Sanja esce dall’ufficio postale con un grande sorriso che le si allarga sul viso magro. Ha in mano un bancomat e me lo mostra come un trofeo. In effetti lo è. Ha quasi quarant’anni e questa è la prima volta in vita sua che ha un conto corrente. Eppure da quando è arrivata in Italia ha sempre lavorato, a volte in nero altre in regola, piccoli lavori precari tra una gravidanza e l’altra. Sanja è arrivata da noi in un pomeriggio piovoso d’inverno, lo sguardo distante e sfuggente lei, basso e impacciato, quasi a scusarsi del disturbo, quello delle sue due figlie adolescenti. Solo Anton, il più piccolo, ci sorrideva curioso e timido.
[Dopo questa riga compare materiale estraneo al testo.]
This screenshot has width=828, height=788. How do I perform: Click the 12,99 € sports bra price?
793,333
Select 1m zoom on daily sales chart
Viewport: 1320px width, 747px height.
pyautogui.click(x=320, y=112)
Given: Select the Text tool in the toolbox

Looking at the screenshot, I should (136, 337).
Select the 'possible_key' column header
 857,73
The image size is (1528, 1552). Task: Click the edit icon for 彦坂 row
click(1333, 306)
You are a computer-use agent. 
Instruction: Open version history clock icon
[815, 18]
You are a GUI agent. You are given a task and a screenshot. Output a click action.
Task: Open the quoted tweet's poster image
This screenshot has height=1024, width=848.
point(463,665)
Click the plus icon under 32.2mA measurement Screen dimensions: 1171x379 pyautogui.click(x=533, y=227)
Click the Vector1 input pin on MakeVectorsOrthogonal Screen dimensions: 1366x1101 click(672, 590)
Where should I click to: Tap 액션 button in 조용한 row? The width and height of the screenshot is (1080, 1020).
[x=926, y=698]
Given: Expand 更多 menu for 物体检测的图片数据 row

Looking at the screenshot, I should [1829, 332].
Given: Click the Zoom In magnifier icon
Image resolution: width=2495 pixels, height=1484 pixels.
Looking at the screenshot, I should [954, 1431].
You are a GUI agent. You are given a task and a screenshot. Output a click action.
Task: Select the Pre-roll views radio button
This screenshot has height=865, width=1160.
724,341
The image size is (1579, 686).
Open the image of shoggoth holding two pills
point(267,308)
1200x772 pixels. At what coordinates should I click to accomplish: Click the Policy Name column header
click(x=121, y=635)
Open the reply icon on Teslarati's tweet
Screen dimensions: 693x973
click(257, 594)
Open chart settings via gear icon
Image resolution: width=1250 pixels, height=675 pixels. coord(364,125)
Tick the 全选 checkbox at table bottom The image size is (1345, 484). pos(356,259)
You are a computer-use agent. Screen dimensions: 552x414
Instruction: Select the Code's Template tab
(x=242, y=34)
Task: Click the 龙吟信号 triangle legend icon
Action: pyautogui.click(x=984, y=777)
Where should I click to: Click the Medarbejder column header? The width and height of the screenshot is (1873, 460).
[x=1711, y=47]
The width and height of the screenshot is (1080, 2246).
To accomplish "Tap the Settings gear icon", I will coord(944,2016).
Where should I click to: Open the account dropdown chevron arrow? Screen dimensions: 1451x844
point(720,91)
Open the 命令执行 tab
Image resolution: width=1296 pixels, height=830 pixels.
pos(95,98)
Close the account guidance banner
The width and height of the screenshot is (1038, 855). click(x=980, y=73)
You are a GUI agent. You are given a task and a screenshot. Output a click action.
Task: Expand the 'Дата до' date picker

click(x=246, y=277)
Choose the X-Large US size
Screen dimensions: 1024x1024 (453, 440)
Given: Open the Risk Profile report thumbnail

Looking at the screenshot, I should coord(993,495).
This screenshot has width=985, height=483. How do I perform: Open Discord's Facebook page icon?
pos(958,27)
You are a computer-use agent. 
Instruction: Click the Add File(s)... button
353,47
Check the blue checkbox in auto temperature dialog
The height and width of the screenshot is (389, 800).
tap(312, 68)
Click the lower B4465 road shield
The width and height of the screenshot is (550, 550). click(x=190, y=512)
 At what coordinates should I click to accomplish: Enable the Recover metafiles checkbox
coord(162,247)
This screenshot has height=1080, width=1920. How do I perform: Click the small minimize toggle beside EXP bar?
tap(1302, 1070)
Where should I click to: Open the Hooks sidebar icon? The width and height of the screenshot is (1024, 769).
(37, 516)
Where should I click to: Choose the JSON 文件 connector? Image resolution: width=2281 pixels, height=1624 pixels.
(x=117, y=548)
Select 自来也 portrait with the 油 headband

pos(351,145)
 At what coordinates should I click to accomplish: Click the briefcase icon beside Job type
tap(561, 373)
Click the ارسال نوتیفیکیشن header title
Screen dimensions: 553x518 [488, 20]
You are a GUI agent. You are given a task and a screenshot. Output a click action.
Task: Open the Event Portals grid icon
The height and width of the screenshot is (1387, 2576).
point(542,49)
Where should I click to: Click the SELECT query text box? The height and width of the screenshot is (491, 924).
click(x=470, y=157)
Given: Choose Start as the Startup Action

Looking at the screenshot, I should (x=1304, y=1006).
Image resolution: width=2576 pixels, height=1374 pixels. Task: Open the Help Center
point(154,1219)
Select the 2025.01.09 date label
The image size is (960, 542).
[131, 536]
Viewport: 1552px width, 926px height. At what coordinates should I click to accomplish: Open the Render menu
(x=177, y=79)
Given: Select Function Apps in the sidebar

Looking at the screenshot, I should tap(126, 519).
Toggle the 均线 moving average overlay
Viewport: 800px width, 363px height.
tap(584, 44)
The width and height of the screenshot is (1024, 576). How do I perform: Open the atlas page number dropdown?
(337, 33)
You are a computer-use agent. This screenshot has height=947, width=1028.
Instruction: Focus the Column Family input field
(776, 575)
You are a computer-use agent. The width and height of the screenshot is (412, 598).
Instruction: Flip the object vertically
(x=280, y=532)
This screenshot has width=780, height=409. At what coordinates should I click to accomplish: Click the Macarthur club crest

Mentre i suoi figli lentamente e con fatica provavano a tornare alla normalità, alternando momenti sereni alla rabbia per la vita che avevano perso, interrotta da un padre violento, Sanja continuava ad attraversare le giornate con lo stesso sguardo spento e lontano, che si animava solo quando per strada sentiva un rumore o una voce, che riattivava in lei l’istinto a proteggersi. “Non riesco neanche a prendere l’autobus”, ha detto una volta con amarezza, “vedo la sua faccia ovunque, sento la sua voce sempre”.
Un giorno, dopo molti tentativi, è arrivato quel contratto di lavoro tanto sperato e per cui tanto avevamo faticato. E Sanja è tornata da quell’altrove doloroso. Felice di alzarsi presto e rincasare stanca, di poter provvedere alla sua famiglia e decidere liberamente per sé e per i suoi figli. È tornata e finalmente è riuscita a raccontare quanto difficile e doloroso era stato arrivare fin lì. La paura, la disperazione, il senso di colpa. Mi abbraccia nel piazzale di un piccolo ufficio postale di provincia e all’orecchio mi dice “Grazie”. “La parte più difficile l’hai fatta e la stai facendo tu, Sanja, ma noi siamo qui”.